What is being asked
In the records below, the lines from the one with "You are a computer-use" through the last are to be printed exactly, and nothing else.

(Stored items)
# # # # # # #
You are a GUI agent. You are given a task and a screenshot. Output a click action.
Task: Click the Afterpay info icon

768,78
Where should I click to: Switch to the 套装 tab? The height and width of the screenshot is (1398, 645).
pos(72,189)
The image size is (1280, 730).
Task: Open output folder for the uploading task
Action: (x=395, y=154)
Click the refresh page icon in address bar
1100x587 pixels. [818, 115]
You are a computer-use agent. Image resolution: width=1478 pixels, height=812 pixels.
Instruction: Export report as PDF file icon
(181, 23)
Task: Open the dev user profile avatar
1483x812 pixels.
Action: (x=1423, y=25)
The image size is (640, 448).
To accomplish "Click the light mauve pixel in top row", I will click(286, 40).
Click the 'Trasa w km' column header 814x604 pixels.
# # # # # # #
Reply
You are a computer-use agent. Image resolution: width=1478 pixels, height=812 pixels.
Instruction: Export report as PDF file icon
(181, 23)
Task: Open the dev user profile avatar
1483x812 pixels.
Action: (x=1423, y=25)
The image size is (640, 448).
To accomplish "Click the light mauve pixel in top row", I will click(286, 40).
Click the 'Trasa w km' column header 814x604 pixels.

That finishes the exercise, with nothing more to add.